Do you think the city would?

(A) Refund the money you had been overcharged with a sincere apology.

(B) Say, we’ll see you in court.

If you chose B, you got it right because that is essentially what happened to the Point South Homeowners Association.

It’s a little more complicated but Point South Homeowners Association discovered in 2019 that since 2007 the city had been drafting the homeowners association bank account for two dumpsters, when in fact the Point South had always had one dumpster. 

Point South is a condominium development at 2618 Randleman Road where the condos for sale range in price from $32,000 to $45,000.

The city had collected over $68,000 from Point South for a service the city didn’t provide.

The facts of the case are not in dispute, but the actions of the city should be.

The city admitted that it had overbilled by more than $68,000 and sent a check to the homeowners association for $11,520, not even 20 percent of what was due and refused to pay more.

The homeowners association hired attorney Chuck Winfree to file suit and Greensboro in court was not represented by one of the attorneys from the city attorney’s office, but by two attorneys, Olivia Fajen and Patrick Kane, from Fox Rothschild one of the largest law firms in Greensboro.

Greensboro City Attorney Chuck Watts declined to comment on the case.

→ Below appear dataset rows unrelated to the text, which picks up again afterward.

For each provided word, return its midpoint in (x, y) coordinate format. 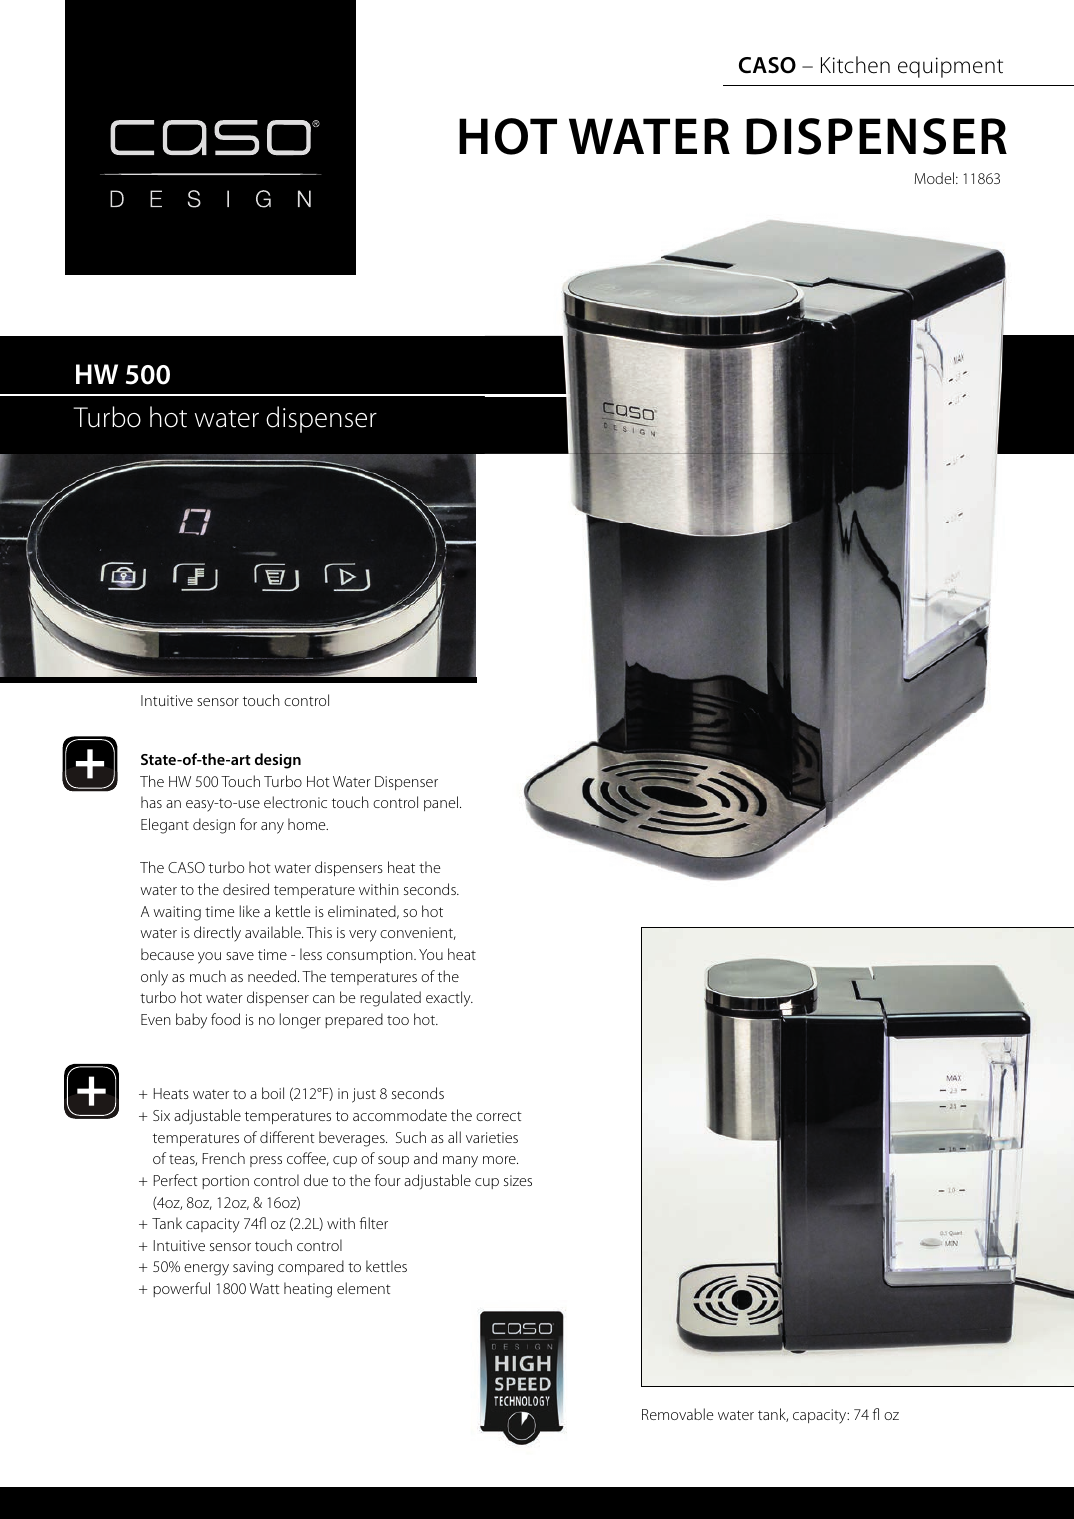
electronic (295, 802)
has (151, 802)
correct (499, 1116)
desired (246, 889)
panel (442, 803)
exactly (449, 999)
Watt (265, 1288)
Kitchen (855, 65)
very (363, 936)
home (308, 824)
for (248, 824)
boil (273, 1093)
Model (934, 178)
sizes (518, 1180)
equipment (950, 67)
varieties (492, 1137)
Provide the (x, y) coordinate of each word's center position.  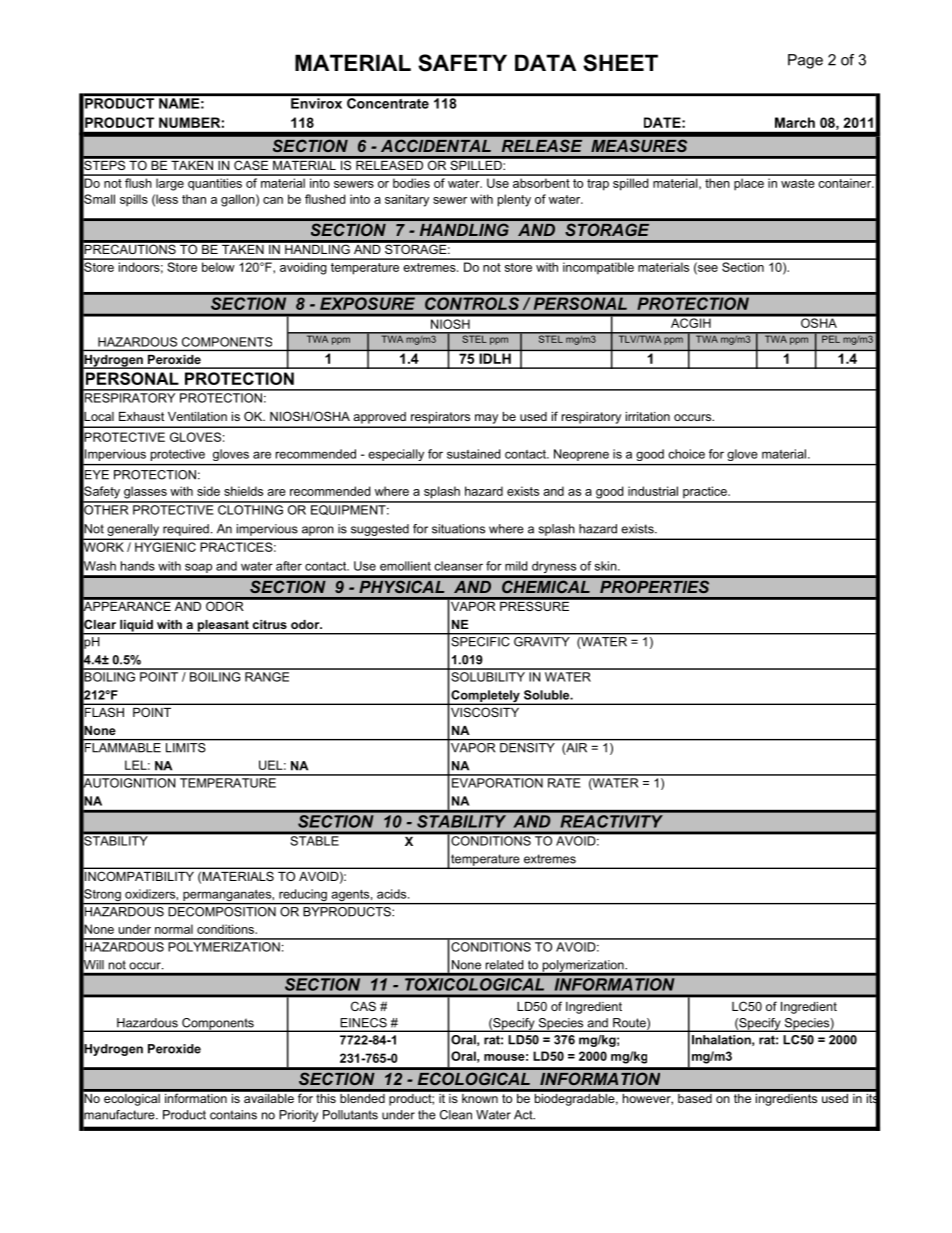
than (194, 199)
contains (233, 1115)
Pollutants (350, 1115)
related (504, 965)
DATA (545, 62)
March (795, 122)
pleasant (223, 627)
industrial (653, 491)
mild (516, 566)
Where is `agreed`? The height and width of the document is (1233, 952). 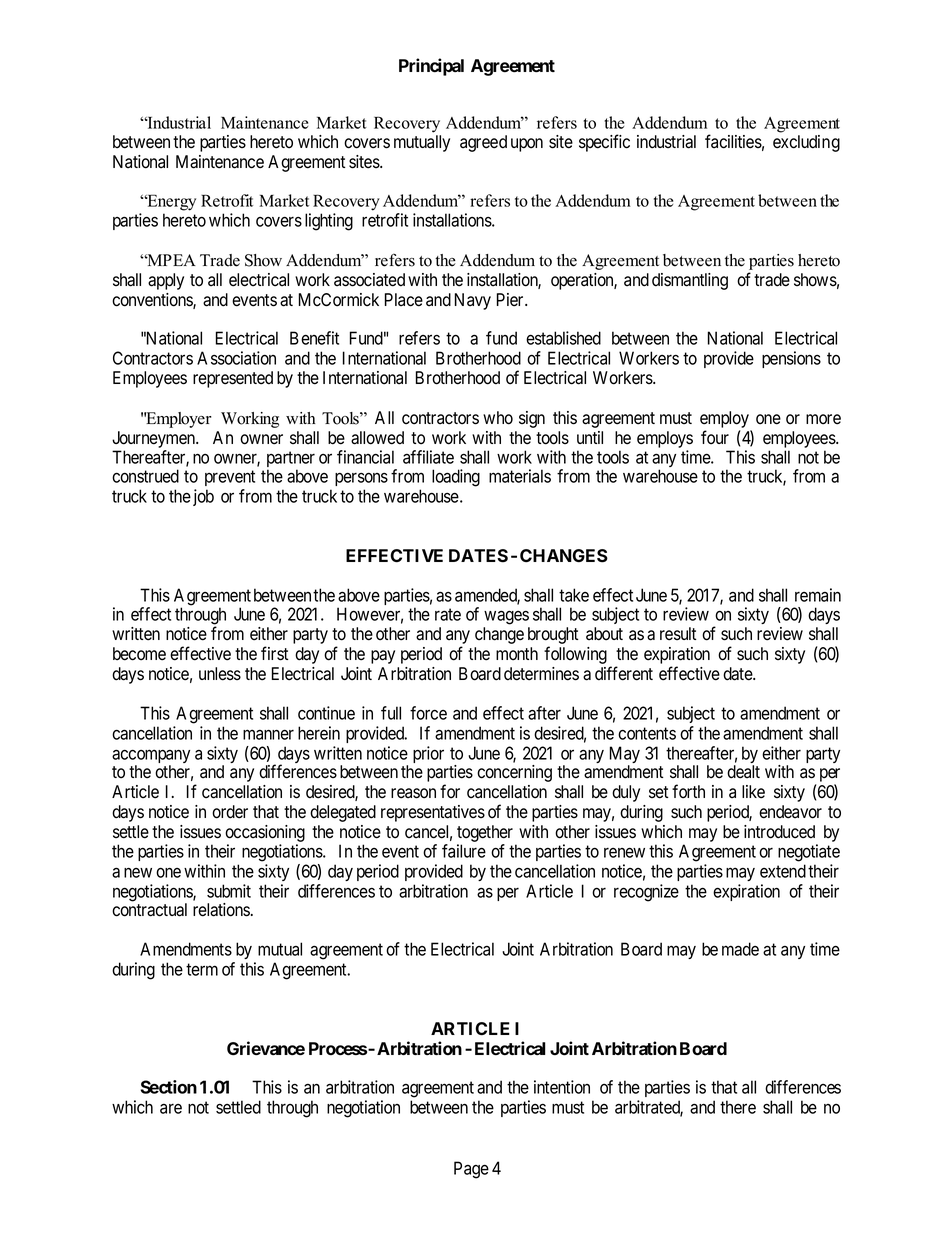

The fact that the city had collected over $68,000 for a service it did not provide was not disputed in court.  The question was how much was the city legally obligated to pay and did the statute of limitations apply.

In court the question is not what is right or moral but what is legal.  NC Superior Court Judge Richard Gottlieb ruled that the statute of limitations did apply and the city couldn’t be forced to return the over payments for more than two years.  The issue of what years the $11,520 paid for was left undecided.

So the city chose to spend thousands of dollars to hire an expensive law firm to go to court to keep from paying its own citizens about $56,000 that it took from them by mistake, but legally does not have to return.

South Point is in City Council District 1 represented by Councilmember Sharon Hightower.